Text for analysis =>
When AI 'builds a browser,' check the repo before believing the hype

What the demo actually was

  • Many readers initially assumed “AI built a browser” meant an original, production‑grade engine; cloning the repo showed a brittle, partially working experiment.
  • The codebase is messy, slow, glitchy, and far from real‑world browser parity; some called it “app‑shaped” or “engine‑shaped” rather than a usable browser.
  • An engineer involved said the goal was to stress‑test agents on a large, open‑ended task, not to ship a product.

Compilation, dependencies, and “from scratch”

  • Dispute over whether the project even compiled: some noted broken builds and CI, others clarified it compiled intermittently but not reliably or in GitHub Actions.
  • The engine uses Servo components (cssparser, html5ever) and Taffy, plus typical libraries like HarfBuzz.
  • Critics argue this contradicts “from scratch”; defenders say using standard libraries is normal and it is not a mere “Servo wrapper.”

Marketing, hype, and ethics

  • Strong disagreement over whether the company’s claims were mild startup puffery or actively misleading “fraudulent misrepresentation.”
  • Concern that management and investors only see the headline “AI built a browser,” not the caveats or the repo, yet will form expectations and make staffing decisions on that basis.
  • Some see the entire exercise as hype for subscriptions and funding; others say it’s a standard tech hype cycle, not a unique scandal.

Lines of code and bogus productivity metrics

  • Heavy criticism of touting “3M+ LOC” as an achievement; many emphasize code is a liability, not an asset.

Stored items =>
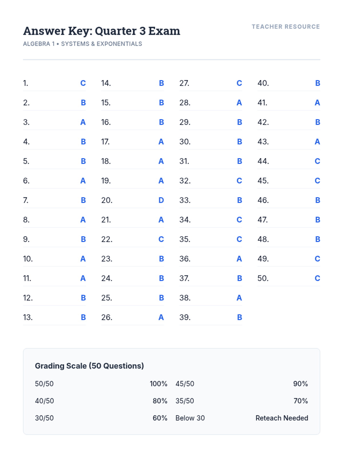Image resolution: width=343 pixels, height=457 pixels.
Task: Click the answer for question 44
Action: [317, 161]
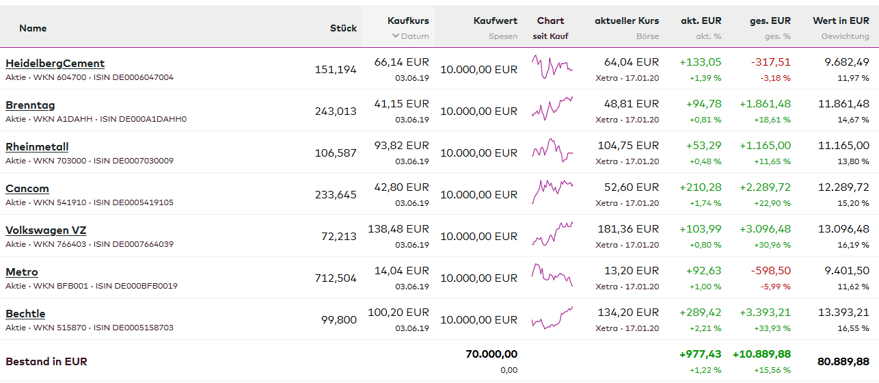Open the HeidelbergCement stock link

click(x=55, y=64)
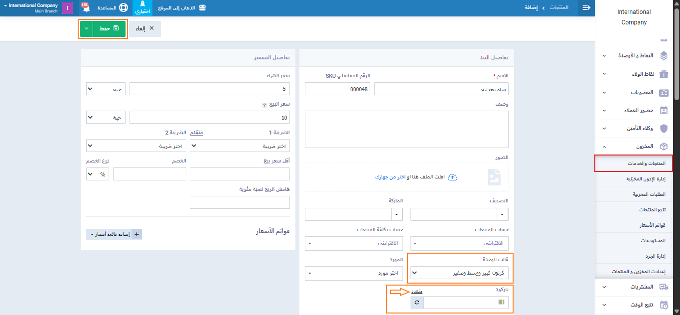Click the barcode refresh icon
Screen dimensions: 680x315
[417, 303]
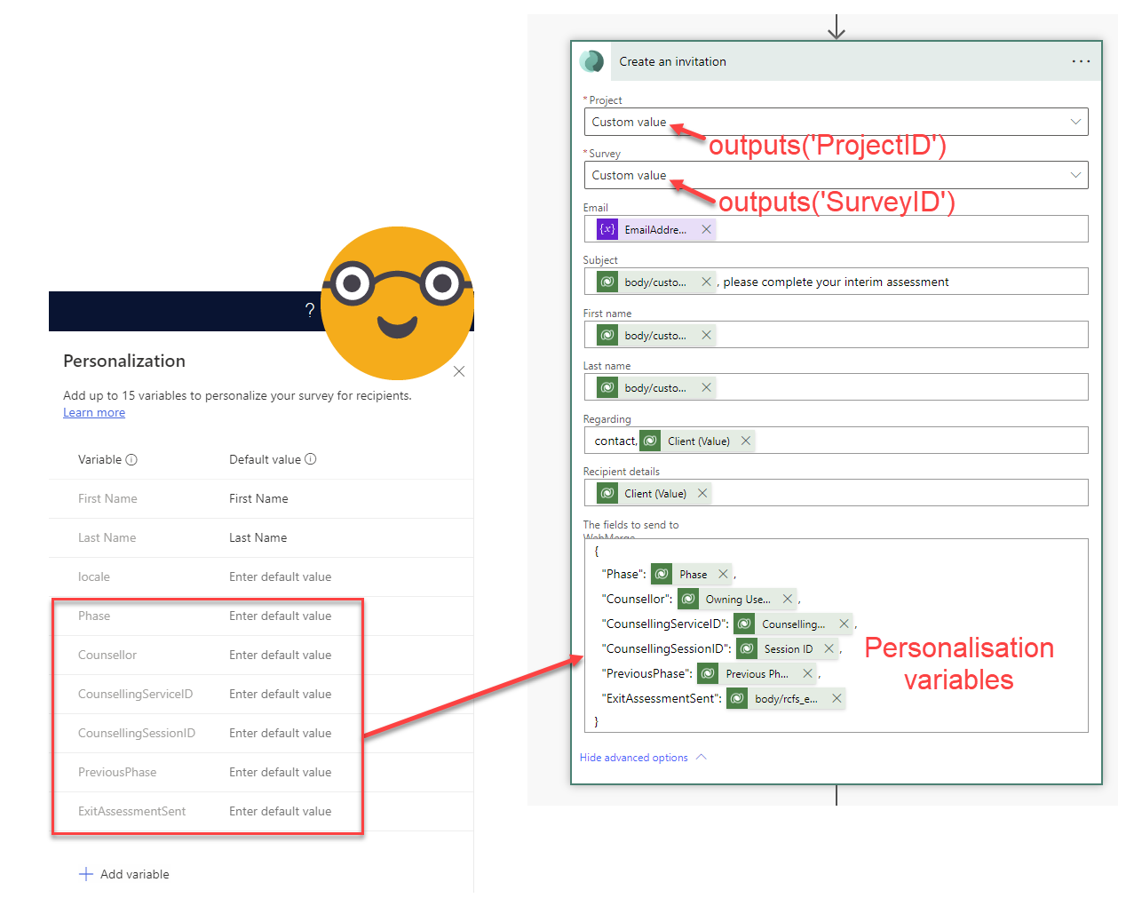Click the Customer Voice icon on the Phase token
This screenshot has height=914, width=1142.
tap(662, 574)
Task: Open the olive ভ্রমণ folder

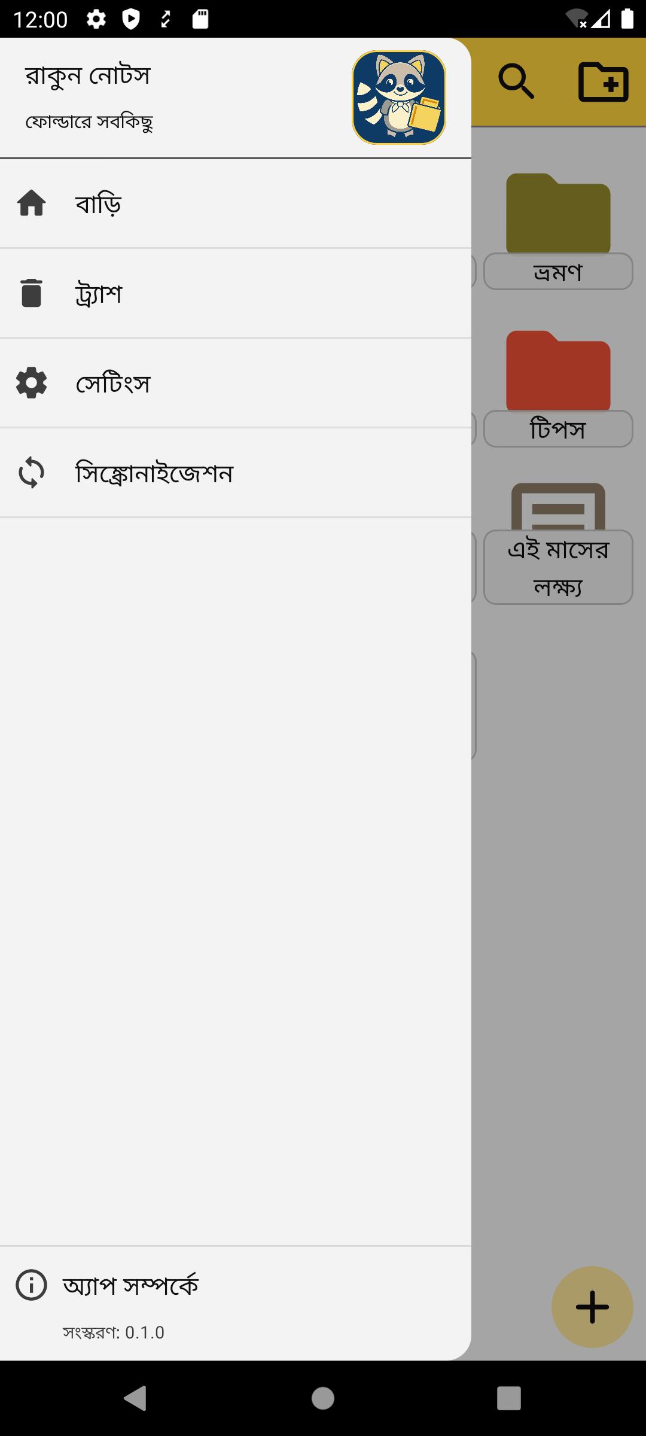Action: click(x=558, y=230)
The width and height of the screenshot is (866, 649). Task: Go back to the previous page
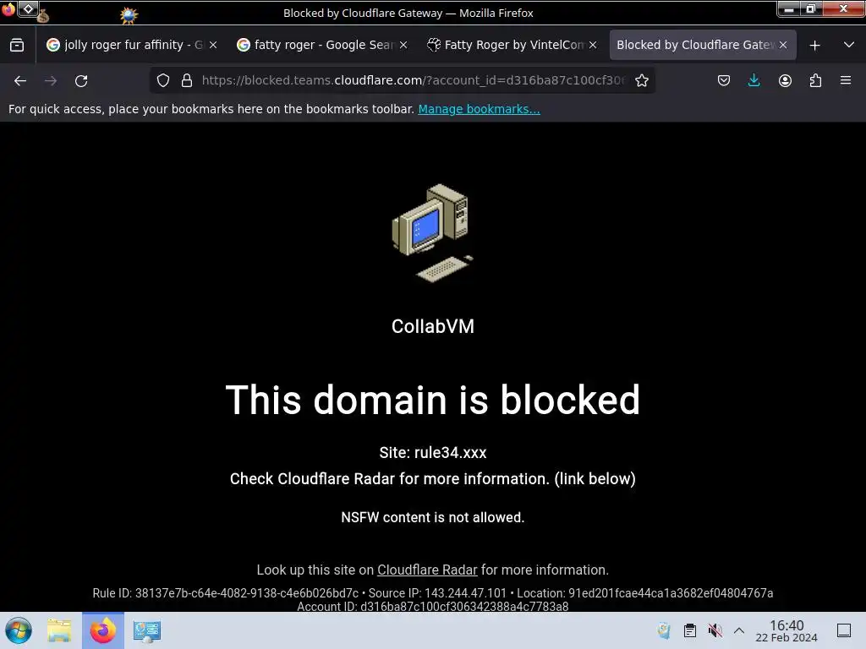(x=20, y=80)
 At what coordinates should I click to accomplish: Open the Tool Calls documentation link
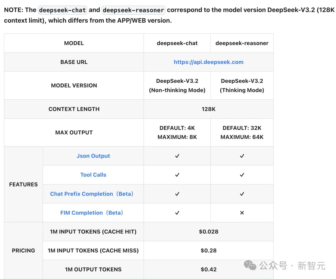click(93, 175)
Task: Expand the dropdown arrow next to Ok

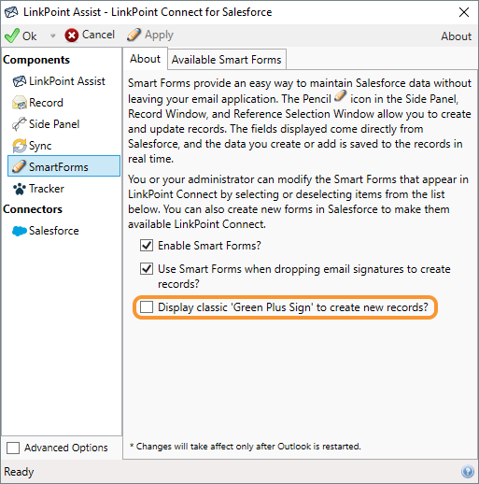Action: (x=52, y=36)

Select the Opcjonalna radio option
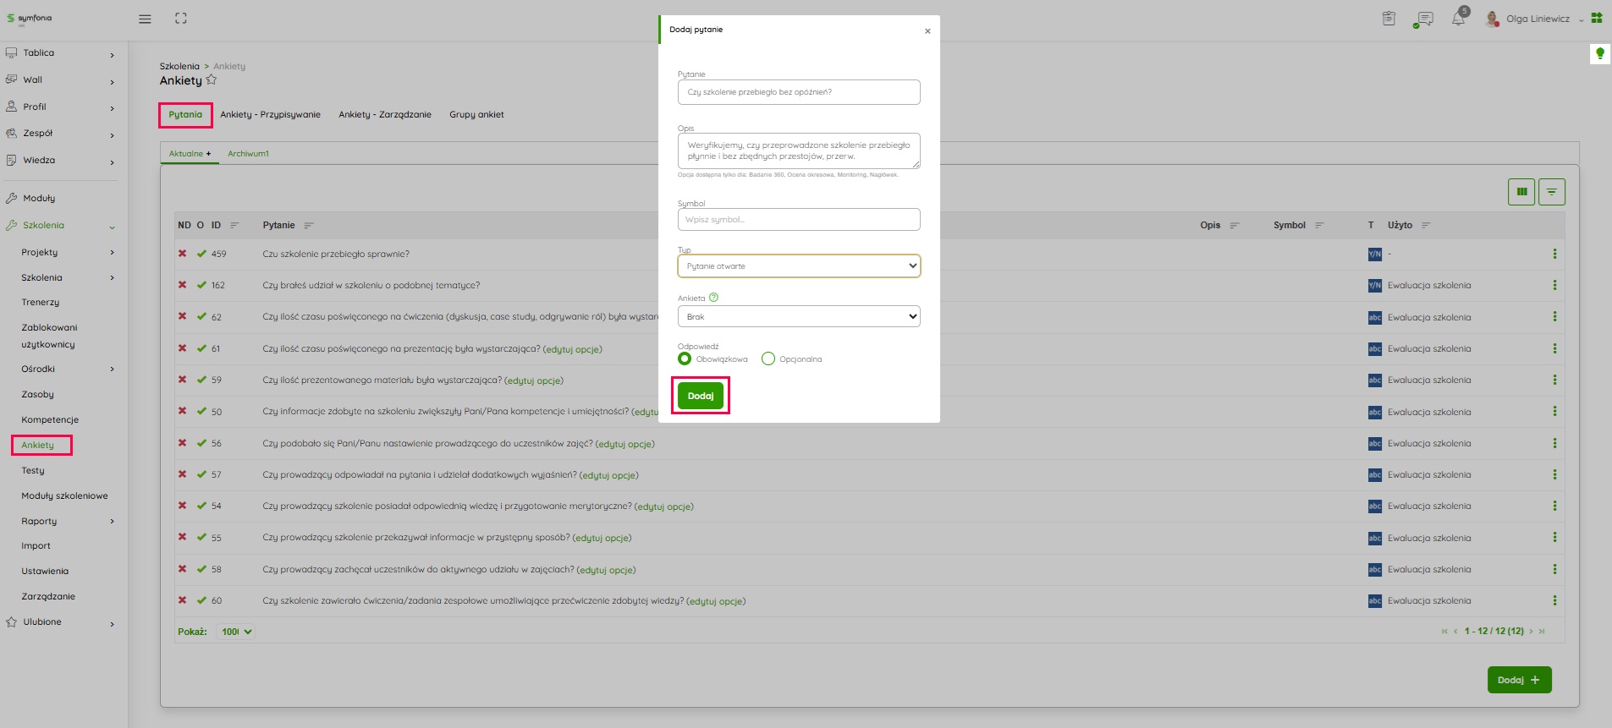pos(768,359)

Using the information =>
(1) Answer these questions about the text on the AI-built browser:
(a) According to an engineer involved, what was the goal of the project?
(b) Which two Servo components does the engine use?
(c) What line count was touted as an achievement?
(2) Write the next part of the text on the AI-built browser, picking up after its final line.
The stored items have nothing to do with the work asked for here.

Answer set =>
(1)
(a) The goal was to stress-test agents on a large, open-ended task, not to ship a product.
(b) It uses cssparser and html5ever.
(c) "3M+ LOC" was touted as an achievement.

(2)
  • Historical arguments against LOC as a productivity metric are repeated; yet people note KPIs and “% of code written by AI” are resurging as management metrics.
  • One engineer reports a similar browser‑level result in ~20k LOC, underscoring that sheer volume mostly reflects bloat and “slop.”

What this says about current LLM capabilities

  • Broad agreement: LLMs are genuinely useful for small, well‑scoped coding tasks, autocomplete, and refactoring.
  • Many say they still cannot autonomously deliver large, coherent systems without heavy human steering; agents tend to increase “entropy” and tech debt.
  • Optimists see the week‑long autonomous run as a real milestone in handling longer tasks and expect rapid improvement; skeptics say every high‑profile “AI built X” demo collapses on inspection.

Costs, scale, and token usage

  • Reported “trillions of tokens” and multi‑million‑dollar cost are questioned as numerically implausible given latency and 2,000‑agent concurrency.
  • Commenters criticize secondary sources that estimate costs via another chatbot without transparent methodology.